Friday, June 21, 2013

OHSAA football realignment: Winners and losers

Let’s look at the winners and losers in the OHSAA football divisional realignment:

WINNERS

The OHSAA: A new seventh division and the extra playoff games that go with it means more revenue. Also, improving the odds of making it to the postseason for Division I schools means the extra games will be the ones with the best money-making potential.

Powerhouse Division I teams: With 32 of 72 schools in the new big-school division in the postseason, schools like Mentor, St. Ignatius, St. Edward and the traditional powers in Cincinnati will be almost guaranteed playoff spots each year, if not first-round home games. Boys winter sports at those schools would be wise to push back their season-openers.

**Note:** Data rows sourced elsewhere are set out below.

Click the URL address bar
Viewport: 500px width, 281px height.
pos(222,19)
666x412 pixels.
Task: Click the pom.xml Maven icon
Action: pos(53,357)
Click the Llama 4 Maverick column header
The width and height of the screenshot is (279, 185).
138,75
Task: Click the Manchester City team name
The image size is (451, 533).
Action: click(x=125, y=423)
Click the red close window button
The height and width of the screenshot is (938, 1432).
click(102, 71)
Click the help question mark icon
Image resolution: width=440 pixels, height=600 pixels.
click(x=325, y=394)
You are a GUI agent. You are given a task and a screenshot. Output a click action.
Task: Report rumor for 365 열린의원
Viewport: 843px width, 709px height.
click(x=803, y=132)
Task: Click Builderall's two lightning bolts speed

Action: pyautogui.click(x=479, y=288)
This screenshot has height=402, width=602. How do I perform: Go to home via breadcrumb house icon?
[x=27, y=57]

Former Division I teams now in Division II: If this plan was in place in 2012, South would have been the No. 1 seed in the new Division II, Region 3. Mayfield, which snuck in as the eighth seed last year, would have had a home game. Brush and Riverside, which weren’t close to making it last year, would have been in the Week 11 field.

Big CVC Chagrin schools: Kenston and Aurora, which formerly were in Division II, will be in Division III. That gives them some breathing room. Previously, they had to schedule up in the nonconference and hope their computer rating wasn’t weighed down by the smaller or not-as-successful teams in the Chagrin.

LOSERS
Geography: If you’re a traditionalist who prefers a team take a more direct path to Columbus instead of zig-zagging around the map, this realignment isn’t for you. On the surface, it seems odd that teams will be driving by plenty of comparable schools while traveling to their playoff games. But schools have made it clear that competitive balance is the overwhelming most important issue with prep sports. If it means going an extra 50 miles out of the way for a game, so be it.

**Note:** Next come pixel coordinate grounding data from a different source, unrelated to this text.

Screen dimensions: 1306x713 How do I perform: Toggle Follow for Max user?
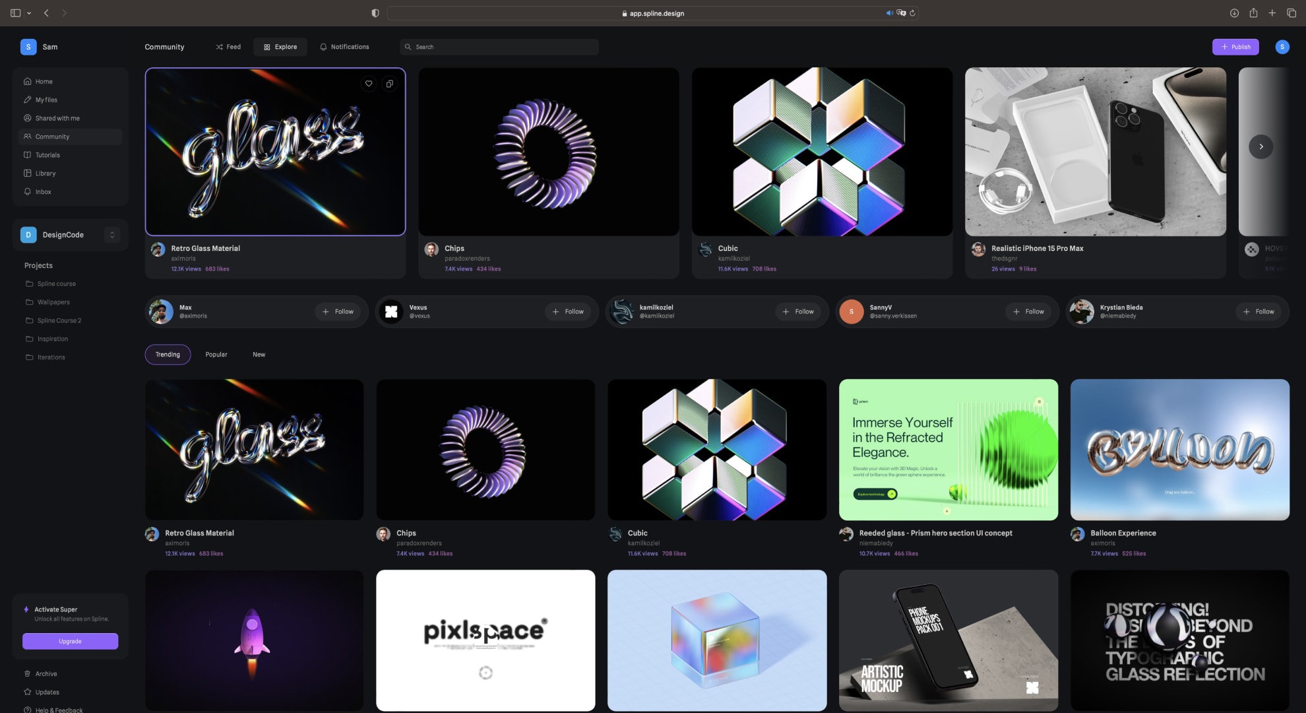(x=340, y=311)
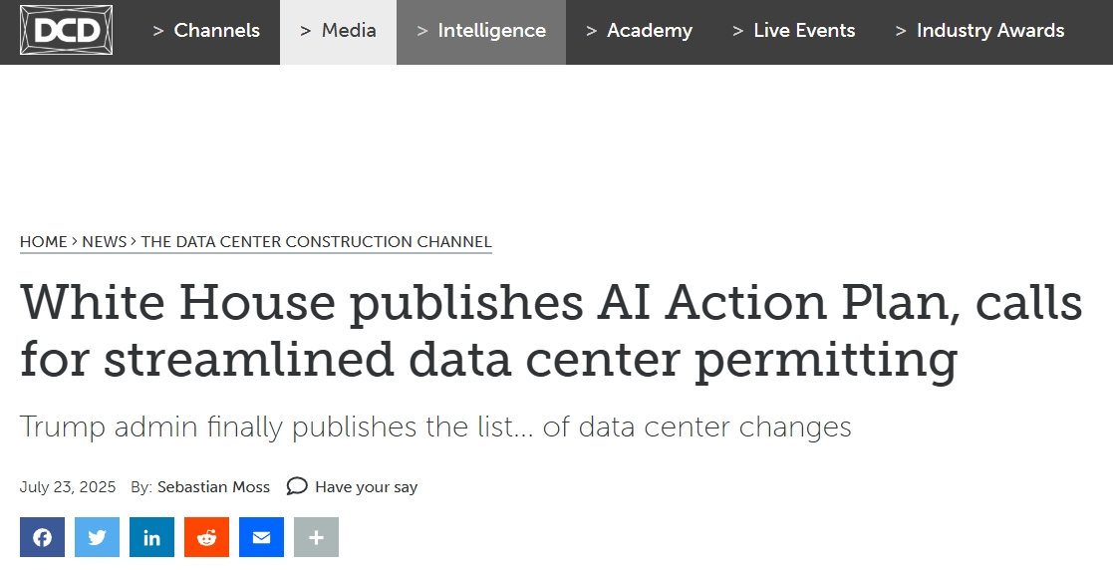
Task: Click the speech bubble comment icon
Action: click(297, 486)
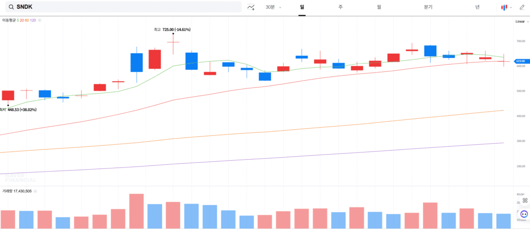
Task: Open the add indicator chart icon
Action: click(x=251, y=7)
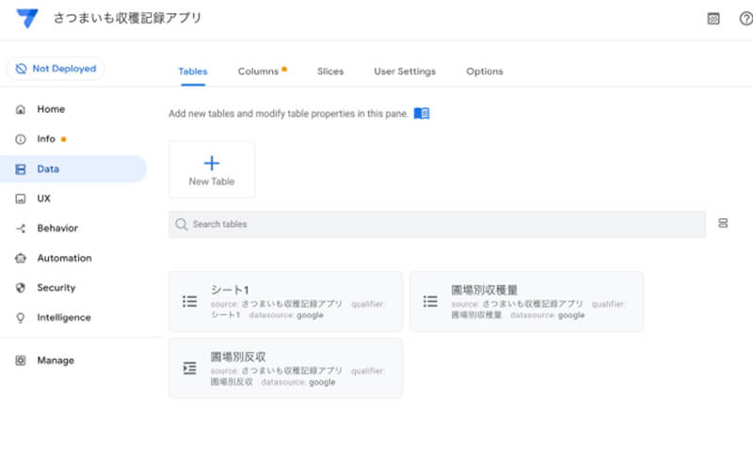Switch to the Slices tab
The width and height of the screenshot is (753, 459).
point(330,71)
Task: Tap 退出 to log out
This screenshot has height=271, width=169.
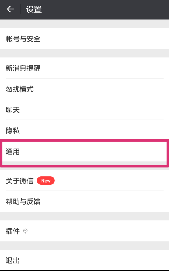Action: (x=85, y=260)
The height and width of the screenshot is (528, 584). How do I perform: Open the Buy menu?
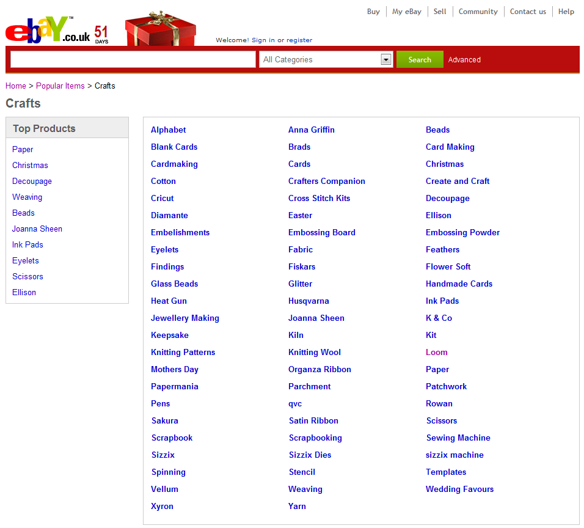coord(373,11)
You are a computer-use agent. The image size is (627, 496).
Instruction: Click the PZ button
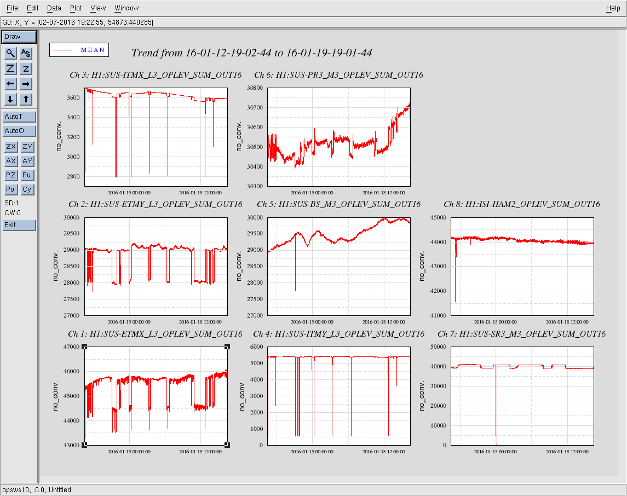(10, 175)
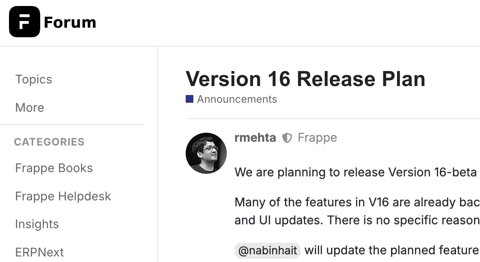Click the Frappe Forum logo icon
The height and width of the screenshot is (262, 480).
(x=24, y=22)
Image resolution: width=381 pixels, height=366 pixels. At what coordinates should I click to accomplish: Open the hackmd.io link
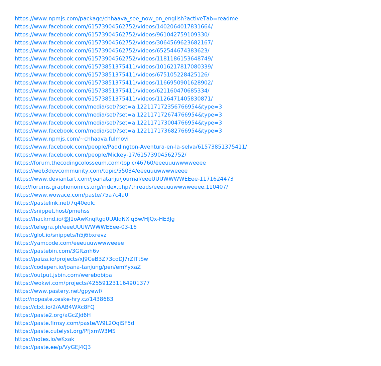pos(95,219)
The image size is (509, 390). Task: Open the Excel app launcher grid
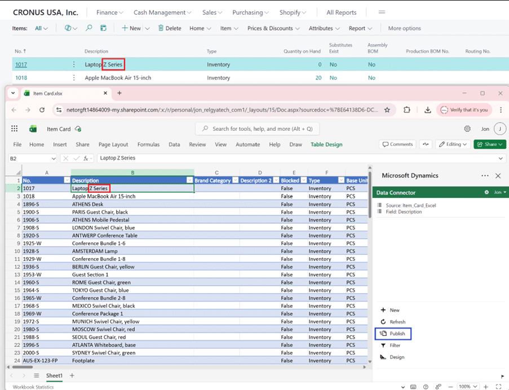pos(14,129)
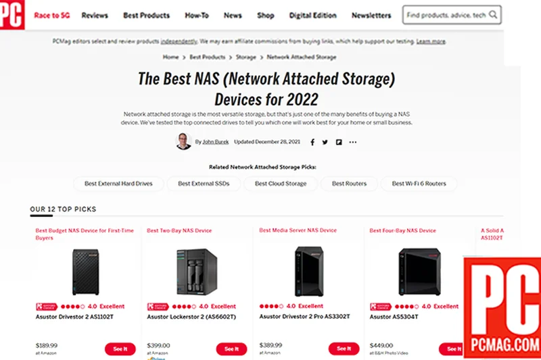Click the search magnifier icon

click(493, 15)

Massillon: The tradition-rich school that has famously never won a big-school state championship in the playoff era (1972-present) isn’t even a big school anymore. The Tigers’ boys enrollment figure is 547, well short of the D-I cutoff of 608. Also worth noting: Massillon’s rival, Canton McKinley, is one of the smallest D-I schools in Ohio, with a boys enrollment figure of 612.

Division I coaches on the hot seat: With 44 percent of the field making the playoffs in Division I, that means if a team doesn’t make the playoffs two years in a row, the heat from parents and boosters might be turned up earlier than before.